| PROBLEMS TO SOLVE |
A. Answer these three questions about the post on future technology as animism:
(i) What is the email address of the person replying?
(ii) At what time did Reason write the quoted message?
(iii) In the quoted message, what term is given in parentheses after "We will build spirits"?
B. Pick up the post on future technology as animism from where it stops.
** START PASSAGE SHOWN **
Re: future technology as animism

From: Miriam English (miriam@werple.net.au)
Date: Sat Oct 06 2001 - 21:44:37 MDT


Great post Reason.

Gotta say "Yeah!" on almost everything you said.
Just one slight exception:

At 07:56 AM 07/10/2001, Reason wrote:

>3) We are programmed to like certain stories
>
>As has been shown by numerous authors, certain myths, stories and memes all
>share underlying commonalities. These commonalities resonate with humans,
>are attractive, have a power of fascination. We are drawn to them and we
>create them.
>
>This is why the future will resemble the animistic past. We will try to
>build a world that resonates with our preferences for memes, myths and
>stories. We will build spirits (AIs), we will try to become immortal
>(cryonics, any number of other potential technologies), we will attempt to
>transcent, to become Gods, heroes, kamis (uploading, inloading, outloading,
>etc).
>
>Yes, we will change our fundamental selves, but the initial builders of this
>posthuman world will be humans. Before the spirits and Gods are let go to th
>eir own devices, they will have been designed and built by humans and those
>close to humans.
>
>So in essence, there is a sense of full circle. There is a sort of world
>that we desire to live in, that we are built by our very nature to desire
>living in. A world of awe, spirits, Gods, heroes and magic, a world in which
>there *is* an intelligence behind every complex object. We will build that
>world: we are building that world.
** END PASSAGE SHOWN **
** START DATA **
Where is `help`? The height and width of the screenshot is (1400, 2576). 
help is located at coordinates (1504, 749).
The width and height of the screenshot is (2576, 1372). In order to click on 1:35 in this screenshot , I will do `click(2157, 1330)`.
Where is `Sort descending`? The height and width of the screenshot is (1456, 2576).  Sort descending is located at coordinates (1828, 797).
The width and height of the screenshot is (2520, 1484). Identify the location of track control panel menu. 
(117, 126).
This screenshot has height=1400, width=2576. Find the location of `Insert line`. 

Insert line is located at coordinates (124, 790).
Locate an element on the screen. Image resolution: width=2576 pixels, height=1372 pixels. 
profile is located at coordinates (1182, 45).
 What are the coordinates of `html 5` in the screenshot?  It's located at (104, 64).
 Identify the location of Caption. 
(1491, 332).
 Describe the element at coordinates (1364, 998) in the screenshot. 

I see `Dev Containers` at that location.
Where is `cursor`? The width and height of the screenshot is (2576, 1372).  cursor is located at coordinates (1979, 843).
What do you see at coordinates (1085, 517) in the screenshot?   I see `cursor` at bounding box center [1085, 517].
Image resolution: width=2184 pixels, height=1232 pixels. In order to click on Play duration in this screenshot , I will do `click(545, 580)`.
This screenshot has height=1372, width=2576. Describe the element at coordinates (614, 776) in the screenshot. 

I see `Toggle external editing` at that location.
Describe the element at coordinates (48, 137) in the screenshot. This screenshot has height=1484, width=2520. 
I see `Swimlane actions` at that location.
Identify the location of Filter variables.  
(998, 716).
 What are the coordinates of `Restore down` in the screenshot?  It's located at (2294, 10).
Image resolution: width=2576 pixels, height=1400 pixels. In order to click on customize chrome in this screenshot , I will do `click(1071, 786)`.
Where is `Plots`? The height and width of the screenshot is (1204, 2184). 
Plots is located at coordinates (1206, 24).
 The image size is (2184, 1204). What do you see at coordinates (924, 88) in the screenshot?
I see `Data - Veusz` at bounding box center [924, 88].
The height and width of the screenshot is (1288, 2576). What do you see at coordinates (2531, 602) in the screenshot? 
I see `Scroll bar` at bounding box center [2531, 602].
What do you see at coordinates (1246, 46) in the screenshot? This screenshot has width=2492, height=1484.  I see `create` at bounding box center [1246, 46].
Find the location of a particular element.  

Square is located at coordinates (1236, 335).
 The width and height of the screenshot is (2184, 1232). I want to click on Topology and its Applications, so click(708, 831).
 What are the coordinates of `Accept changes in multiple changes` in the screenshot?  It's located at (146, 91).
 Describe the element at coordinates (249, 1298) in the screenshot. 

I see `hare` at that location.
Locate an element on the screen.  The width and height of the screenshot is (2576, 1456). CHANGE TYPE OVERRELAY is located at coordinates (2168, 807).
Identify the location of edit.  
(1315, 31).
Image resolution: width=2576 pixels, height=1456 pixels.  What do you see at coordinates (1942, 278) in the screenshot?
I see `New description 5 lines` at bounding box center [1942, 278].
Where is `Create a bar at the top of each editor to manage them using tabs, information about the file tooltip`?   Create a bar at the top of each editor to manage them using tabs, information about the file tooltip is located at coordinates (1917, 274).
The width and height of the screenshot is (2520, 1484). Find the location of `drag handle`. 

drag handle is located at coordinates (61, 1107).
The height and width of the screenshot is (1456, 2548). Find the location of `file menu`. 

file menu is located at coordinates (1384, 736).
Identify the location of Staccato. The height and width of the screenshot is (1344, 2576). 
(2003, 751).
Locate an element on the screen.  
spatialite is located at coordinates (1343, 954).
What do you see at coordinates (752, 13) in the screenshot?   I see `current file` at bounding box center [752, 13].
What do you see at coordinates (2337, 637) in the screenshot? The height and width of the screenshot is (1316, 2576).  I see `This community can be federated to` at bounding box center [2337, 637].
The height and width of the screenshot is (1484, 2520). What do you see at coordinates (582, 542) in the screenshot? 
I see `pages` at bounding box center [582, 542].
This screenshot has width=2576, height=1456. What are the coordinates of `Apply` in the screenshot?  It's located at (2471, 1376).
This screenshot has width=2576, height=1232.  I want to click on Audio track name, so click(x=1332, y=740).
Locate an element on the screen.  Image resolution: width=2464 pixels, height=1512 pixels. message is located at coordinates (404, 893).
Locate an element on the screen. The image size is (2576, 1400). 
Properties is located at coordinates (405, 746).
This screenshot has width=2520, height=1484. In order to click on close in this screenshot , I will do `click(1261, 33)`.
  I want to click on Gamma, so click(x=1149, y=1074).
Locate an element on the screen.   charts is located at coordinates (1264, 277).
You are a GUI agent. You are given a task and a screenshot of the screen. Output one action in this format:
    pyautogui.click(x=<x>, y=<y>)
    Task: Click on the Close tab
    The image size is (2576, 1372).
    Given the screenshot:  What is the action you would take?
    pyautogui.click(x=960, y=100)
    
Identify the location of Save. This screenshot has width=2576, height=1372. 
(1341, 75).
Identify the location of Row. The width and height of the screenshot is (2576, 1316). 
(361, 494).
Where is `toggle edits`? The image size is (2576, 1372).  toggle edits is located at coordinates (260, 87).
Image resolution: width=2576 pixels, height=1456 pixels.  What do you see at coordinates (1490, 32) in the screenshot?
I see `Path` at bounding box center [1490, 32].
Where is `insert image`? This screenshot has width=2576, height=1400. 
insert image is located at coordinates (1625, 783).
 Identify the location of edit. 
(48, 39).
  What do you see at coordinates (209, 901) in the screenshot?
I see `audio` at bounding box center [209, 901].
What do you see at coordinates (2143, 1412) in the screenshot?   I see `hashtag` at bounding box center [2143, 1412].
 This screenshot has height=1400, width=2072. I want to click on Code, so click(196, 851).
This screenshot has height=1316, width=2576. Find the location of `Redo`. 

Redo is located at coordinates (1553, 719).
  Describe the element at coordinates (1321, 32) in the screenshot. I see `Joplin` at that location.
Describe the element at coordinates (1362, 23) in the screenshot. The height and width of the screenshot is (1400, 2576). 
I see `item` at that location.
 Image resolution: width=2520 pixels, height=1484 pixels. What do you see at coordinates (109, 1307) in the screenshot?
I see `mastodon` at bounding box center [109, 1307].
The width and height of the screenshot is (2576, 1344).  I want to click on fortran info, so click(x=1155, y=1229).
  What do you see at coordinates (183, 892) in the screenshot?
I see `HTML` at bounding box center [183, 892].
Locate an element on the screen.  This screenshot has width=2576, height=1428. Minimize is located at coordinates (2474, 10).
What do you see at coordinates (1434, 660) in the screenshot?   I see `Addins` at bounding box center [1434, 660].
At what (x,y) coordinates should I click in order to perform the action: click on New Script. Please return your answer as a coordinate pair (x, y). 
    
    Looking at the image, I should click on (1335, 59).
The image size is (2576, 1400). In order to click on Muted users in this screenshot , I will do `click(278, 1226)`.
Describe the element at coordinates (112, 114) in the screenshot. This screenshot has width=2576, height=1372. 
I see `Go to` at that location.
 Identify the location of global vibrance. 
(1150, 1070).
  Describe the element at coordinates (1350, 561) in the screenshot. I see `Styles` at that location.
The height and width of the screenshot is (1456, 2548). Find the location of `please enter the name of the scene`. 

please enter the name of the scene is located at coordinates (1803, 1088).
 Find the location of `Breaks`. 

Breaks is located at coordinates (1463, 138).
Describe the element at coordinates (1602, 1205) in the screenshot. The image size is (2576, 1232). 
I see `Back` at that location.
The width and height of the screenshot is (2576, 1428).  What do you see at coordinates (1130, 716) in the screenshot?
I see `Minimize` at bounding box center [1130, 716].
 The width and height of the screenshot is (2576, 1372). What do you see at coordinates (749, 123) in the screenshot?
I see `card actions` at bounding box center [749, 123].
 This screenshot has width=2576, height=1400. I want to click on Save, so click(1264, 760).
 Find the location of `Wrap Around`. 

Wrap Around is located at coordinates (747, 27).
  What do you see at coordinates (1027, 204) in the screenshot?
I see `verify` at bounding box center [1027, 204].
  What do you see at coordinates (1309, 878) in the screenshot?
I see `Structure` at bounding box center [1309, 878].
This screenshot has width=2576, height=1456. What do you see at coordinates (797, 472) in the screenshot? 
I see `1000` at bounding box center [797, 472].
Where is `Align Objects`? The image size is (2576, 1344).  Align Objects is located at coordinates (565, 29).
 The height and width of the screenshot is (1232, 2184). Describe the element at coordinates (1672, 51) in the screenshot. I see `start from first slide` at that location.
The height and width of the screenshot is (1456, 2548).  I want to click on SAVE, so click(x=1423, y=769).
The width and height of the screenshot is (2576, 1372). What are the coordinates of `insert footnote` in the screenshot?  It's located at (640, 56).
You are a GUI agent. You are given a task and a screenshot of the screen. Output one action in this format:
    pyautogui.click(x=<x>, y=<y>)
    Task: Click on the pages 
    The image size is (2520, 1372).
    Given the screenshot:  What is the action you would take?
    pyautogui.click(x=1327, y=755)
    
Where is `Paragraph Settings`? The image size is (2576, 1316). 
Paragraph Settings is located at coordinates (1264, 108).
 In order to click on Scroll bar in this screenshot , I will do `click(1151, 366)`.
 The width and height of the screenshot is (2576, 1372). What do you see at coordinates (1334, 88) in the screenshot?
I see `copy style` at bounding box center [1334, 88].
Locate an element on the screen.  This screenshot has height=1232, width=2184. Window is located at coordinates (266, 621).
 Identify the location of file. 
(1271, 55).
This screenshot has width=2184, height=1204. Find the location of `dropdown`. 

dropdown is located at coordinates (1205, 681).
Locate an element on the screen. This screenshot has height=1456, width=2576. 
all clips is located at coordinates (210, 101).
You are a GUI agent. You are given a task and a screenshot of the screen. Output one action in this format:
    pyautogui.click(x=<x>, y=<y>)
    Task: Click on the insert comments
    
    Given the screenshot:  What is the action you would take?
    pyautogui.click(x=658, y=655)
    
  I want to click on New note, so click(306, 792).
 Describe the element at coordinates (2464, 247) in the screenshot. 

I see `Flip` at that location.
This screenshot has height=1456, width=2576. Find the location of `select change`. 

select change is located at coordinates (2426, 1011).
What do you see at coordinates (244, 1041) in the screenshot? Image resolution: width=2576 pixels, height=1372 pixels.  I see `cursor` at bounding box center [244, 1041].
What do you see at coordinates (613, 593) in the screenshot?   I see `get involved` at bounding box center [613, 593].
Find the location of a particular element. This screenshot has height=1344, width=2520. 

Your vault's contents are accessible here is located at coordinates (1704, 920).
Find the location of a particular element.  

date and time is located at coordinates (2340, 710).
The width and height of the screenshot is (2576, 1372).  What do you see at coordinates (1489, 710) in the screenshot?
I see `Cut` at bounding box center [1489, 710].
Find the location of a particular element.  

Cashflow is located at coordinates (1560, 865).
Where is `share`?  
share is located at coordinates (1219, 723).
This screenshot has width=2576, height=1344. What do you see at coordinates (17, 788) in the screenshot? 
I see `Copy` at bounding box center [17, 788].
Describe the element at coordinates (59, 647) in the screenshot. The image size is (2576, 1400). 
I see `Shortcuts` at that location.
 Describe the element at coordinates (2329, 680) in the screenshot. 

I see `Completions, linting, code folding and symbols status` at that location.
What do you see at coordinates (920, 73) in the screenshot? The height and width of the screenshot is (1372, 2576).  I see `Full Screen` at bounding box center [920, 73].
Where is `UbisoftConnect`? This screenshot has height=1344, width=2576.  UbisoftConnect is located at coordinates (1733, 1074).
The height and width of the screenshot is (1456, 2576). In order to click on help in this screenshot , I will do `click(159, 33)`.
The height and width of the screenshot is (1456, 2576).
** END DATA **
| IN RESPONSE |
A.
(i) miriam@werple.net.au
(ii) 07:56 AM
(iii) AIs

B.
Had a conversation with some people recently on this topic.

Many people think there is some internal programming for only a few stories
(and some are actually engaged in trying to write programs to classify and
create stories). But I think it is a case of the cart before the horse.

Many writers work really hard to create different stories. Sometimes they
hit upon ideas and ways of seeing things that are so different that they
become highly acclaimed and their stories are hailed as new and refreshing.
Mostly, it is very hard to throw off learned responses and stories end up
falling into one cliché or another, but this doesn't mean that we're
programmed for just a few of them. Our incredible ability to see patterns
in things makes us able to retrospectively see commonalities in what may
actually be widely different concepts. (20/20 hindsight.)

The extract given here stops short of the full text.